Still, Souede tossed the riot charges against Gibson and Schultz, saying he was “bewildered” that prosecutors in the district attorney’s office brought a riot charge to trial on the evidence they had. He said a lesser charge may have been appropriate in what he viewed as “an adult version of ‘I’m not touching you.’”

The lawsuit accuses a wide array of current and former Multnomah County and Portland officials, including Mayor Ted Wheeler, Multnomah County District Attorney Mike Schmidt, Portland Police Chief Chuck Lovell and two of his predecessors, as well as the prosecutors and detectives who worked the case against Gibson.

It accuses those officials of an “abusive misuse of governmental authority to punish political opponents” while ignoring actions by leftist demonstrators, which the lawsuit describes as “Antifa.” The lawsuit also states that Wheeler and the Portland media have defamed Gibson by describing him as a “violent, far-right extremist.”

Gibson’s lawyers allege that Portland police detectives opted not to arrest and charge patrons of the cider bar who allegedly kicked and spit on Gibson in 2019, despite him wanting to press charges later.

The lawsuit makes mention of a long series of other protests Gibson helped lead or participated in between May 2017 and May 2019, and at one point says the defendants engaged in a “conspiracy” to malign Gibson. As documented by OPB, Gibson’s protests were part of a broader, pitched political battle in Portland throughout Donald Trump’s presidency that often turned violent.

Gibson’s attorney, Angus Lee, said that they are seeking $100 million in damages from Portland and Multnomah County. Lee said his clients have also been targeted because of their views on “patriotism, Christianity, and limited government.”

The Portland city attorney’s office declined to comment on the pending litigation.

[Text and item location entries]
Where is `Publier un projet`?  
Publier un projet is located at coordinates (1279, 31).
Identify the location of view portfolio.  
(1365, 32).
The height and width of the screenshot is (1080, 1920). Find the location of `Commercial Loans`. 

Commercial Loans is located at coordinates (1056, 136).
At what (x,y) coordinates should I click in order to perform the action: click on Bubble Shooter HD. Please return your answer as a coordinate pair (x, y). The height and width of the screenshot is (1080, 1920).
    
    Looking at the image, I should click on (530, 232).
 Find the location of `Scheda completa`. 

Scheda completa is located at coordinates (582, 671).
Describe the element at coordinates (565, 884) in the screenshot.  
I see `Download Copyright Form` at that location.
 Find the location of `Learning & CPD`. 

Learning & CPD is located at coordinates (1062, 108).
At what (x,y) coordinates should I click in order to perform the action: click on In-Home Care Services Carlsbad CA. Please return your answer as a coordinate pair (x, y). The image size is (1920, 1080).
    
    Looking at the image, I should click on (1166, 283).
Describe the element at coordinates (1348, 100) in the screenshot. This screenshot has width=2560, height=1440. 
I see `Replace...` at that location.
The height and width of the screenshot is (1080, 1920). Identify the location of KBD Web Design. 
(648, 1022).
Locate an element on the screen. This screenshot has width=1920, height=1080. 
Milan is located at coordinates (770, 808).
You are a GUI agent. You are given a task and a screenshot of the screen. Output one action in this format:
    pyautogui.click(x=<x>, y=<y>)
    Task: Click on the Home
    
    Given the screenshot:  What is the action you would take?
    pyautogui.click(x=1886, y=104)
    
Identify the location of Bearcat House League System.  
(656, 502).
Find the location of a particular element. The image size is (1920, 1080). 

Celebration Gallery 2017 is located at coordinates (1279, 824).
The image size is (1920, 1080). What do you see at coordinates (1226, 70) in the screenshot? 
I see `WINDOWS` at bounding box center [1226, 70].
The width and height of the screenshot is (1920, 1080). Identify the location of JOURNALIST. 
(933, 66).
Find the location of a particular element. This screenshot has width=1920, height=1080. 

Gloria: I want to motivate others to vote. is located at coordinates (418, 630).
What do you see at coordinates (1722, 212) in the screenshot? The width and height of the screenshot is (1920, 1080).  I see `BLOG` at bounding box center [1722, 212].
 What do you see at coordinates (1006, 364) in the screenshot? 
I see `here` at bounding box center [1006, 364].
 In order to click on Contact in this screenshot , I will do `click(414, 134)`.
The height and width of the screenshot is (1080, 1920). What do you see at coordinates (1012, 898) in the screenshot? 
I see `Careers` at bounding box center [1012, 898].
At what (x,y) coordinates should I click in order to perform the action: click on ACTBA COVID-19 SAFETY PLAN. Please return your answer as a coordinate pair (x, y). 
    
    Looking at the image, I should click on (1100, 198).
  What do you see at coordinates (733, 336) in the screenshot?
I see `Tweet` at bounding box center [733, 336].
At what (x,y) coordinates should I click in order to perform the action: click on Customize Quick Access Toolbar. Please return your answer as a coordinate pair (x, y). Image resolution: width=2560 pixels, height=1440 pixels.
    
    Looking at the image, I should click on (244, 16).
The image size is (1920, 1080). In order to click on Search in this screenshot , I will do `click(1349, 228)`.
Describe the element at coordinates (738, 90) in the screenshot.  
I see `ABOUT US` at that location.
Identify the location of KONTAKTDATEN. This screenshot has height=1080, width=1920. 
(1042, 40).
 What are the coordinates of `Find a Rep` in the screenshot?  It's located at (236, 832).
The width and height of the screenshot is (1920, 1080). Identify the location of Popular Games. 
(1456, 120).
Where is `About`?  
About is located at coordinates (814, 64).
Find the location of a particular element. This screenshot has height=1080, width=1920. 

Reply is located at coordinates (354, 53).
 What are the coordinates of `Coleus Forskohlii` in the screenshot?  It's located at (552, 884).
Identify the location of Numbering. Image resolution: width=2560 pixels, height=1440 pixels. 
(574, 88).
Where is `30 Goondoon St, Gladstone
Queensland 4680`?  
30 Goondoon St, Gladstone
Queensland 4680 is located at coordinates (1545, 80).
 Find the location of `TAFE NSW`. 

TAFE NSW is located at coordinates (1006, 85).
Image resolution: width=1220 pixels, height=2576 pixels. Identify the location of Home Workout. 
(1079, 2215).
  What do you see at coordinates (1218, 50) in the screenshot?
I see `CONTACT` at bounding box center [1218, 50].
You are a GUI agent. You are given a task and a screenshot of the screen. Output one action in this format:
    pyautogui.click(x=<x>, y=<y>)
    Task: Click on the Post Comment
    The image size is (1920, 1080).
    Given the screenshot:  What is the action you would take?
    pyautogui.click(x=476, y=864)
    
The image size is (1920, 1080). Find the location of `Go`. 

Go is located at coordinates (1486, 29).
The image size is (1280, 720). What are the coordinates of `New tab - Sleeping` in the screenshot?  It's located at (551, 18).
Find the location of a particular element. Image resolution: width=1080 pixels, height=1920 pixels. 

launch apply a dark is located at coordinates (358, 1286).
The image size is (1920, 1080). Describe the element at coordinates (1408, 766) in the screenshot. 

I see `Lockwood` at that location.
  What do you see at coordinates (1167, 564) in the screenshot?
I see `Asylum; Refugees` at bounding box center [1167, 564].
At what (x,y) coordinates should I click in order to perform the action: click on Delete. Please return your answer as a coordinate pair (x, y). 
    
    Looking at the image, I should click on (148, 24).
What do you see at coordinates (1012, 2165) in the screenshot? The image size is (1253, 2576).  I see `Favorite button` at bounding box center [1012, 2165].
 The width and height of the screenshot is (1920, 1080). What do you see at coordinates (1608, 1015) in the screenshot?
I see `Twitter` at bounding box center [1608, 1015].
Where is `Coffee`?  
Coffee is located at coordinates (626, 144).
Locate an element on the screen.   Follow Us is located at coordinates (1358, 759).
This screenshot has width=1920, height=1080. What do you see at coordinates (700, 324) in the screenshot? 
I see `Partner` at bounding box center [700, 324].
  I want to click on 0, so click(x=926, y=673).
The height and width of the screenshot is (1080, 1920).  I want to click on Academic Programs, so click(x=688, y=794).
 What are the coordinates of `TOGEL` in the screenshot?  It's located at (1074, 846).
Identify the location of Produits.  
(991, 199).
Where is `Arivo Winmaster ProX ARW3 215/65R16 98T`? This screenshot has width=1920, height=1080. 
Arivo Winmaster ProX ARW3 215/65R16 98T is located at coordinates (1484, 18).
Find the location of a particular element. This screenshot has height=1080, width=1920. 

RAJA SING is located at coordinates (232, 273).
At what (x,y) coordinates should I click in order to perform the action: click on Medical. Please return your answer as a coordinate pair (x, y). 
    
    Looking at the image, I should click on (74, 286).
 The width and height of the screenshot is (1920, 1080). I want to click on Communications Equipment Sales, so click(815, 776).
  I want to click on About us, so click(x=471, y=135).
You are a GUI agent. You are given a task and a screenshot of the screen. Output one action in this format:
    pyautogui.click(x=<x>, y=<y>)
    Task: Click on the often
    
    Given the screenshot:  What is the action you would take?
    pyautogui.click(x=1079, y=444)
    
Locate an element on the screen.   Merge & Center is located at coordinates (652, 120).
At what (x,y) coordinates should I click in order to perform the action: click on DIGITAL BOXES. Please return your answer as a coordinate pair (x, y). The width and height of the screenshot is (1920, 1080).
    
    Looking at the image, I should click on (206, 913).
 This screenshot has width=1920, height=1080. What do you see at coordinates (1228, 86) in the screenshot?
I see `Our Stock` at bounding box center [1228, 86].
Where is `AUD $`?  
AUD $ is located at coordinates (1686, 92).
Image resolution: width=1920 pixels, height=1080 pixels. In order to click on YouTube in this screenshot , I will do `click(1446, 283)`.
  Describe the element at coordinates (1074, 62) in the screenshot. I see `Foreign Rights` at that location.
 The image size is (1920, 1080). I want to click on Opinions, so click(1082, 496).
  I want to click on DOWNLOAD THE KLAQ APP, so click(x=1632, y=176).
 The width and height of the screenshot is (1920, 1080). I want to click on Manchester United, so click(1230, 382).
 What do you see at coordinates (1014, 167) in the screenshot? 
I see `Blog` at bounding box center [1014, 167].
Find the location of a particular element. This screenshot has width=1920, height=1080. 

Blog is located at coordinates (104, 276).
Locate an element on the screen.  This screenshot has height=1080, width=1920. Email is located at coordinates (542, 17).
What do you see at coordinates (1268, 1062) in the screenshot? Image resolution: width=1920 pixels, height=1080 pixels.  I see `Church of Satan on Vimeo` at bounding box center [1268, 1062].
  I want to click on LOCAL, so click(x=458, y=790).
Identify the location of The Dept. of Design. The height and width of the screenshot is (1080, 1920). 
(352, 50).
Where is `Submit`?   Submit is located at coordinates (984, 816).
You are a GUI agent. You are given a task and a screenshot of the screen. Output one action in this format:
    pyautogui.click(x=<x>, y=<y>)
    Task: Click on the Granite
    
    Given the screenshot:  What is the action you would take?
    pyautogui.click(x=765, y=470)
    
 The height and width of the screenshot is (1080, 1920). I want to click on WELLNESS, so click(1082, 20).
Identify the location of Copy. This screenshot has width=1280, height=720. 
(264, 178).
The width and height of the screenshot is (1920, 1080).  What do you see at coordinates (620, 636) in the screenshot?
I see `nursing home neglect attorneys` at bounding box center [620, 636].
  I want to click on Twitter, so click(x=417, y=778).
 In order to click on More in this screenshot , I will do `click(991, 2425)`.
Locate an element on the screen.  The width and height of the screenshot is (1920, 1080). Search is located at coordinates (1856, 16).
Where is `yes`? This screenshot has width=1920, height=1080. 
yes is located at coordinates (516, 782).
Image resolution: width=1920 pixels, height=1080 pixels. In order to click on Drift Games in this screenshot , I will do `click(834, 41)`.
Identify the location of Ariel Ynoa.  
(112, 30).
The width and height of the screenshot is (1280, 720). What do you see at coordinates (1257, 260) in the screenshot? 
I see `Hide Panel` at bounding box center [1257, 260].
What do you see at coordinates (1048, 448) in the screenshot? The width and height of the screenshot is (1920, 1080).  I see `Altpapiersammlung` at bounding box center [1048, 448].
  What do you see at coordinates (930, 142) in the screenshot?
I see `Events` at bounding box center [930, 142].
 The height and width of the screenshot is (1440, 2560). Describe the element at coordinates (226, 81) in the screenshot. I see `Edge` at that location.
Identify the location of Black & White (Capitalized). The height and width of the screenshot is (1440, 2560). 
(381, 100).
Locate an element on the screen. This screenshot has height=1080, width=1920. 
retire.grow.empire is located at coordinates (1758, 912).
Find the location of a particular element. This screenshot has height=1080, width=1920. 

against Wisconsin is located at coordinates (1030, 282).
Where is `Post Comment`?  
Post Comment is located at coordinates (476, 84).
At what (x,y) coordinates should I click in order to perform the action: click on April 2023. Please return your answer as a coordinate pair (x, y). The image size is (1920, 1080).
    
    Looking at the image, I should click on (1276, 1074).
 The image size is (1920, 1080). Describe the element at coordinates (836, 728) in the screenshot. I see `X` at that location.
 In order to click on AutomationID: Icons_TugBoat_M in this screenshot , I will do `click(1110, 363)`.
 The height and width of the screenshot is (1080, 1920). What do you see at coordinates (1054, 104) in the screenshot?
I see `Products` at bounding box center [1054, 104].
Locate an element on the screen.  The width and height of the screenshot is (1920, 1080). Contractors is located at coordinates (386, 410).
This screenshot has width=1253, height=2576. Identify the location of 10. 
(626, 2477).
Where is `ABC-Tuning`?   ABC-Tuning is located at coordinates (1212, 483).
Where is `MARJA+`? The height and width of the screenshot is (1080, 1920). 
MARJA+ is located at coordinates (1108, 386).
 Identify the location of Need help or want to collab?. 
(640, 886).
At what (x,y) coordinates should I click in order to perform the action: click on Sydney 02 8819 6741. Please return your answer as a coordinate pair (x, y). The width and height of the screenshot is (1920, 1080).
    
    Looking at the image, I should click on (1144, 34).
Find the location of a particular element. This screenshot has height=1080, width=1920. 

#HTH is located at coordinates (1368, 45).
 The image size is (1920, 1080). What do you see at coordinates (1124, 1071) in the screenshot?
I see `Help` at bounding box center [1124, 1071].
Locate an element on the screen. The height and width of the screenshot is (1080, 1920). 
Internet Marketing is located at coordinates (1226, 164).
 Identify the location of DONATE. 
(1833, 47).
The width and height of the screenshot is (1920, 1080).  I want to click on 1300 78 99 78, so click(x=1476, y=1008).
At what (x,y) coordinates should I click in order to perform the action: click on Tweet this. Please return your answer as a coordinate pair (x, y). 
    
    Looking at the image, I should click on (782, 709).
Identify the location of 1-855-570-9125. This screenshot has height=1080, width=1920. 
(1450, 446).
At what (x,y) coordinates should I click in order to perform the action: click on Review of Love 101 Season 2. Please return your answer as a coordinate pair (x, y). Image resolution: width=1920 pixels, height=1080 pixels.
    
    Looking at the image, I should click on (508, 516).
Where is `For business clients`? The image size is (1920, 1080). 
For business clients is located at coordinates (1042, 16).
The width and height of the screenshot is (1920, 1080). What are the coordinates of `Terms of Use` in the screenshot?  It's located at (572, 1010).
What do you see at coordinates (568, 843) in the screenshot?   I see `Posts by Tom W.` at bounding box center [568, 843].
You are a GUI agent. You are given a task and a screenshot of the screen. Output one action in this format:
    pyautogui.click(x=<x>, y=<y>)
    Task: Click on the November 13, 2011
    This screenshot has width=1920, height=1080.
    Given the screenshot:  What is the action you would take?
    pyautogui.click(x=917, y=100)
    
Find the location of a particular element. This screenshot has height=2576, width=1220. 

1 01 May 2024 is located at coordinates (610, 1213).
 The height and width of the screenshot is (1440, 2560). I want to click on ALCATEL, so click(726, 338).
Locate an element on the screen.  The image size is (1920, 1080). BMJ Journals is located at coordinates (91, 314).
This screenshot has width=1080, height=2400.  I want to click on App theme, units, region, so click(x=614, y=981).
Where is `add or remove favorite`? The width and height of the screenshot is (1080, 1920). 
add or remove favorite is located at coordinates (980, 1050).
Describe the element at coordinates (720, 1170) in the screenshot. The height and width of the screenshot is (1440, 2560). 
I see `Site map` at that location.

List of tasks
a – Condense the paragraph of the article about Gibson's lawsuit that begins "The lawsuit accuses a wide array" into a bulleted list of those it accuses.
b – Name every person mentioned by name in the article about Gibson's lawsuit.

Complete answers
a –
The lawsuit accuses current and former Multnomah County and Portland officials, including:
- Mayor Ted Wheeler
- Multnomah County District Attorney Mike Schmidt
- Portland Police Chief Chuck Lovell and two of his predecessors
- The prosecutors and detectives who worked the case against Gibson

b –
- Souede
- Gibson
- Schultz
- Ted Wheeler
- Mike Schmidt
- Chuck Lovell
- Donald Trump
- Angus Lee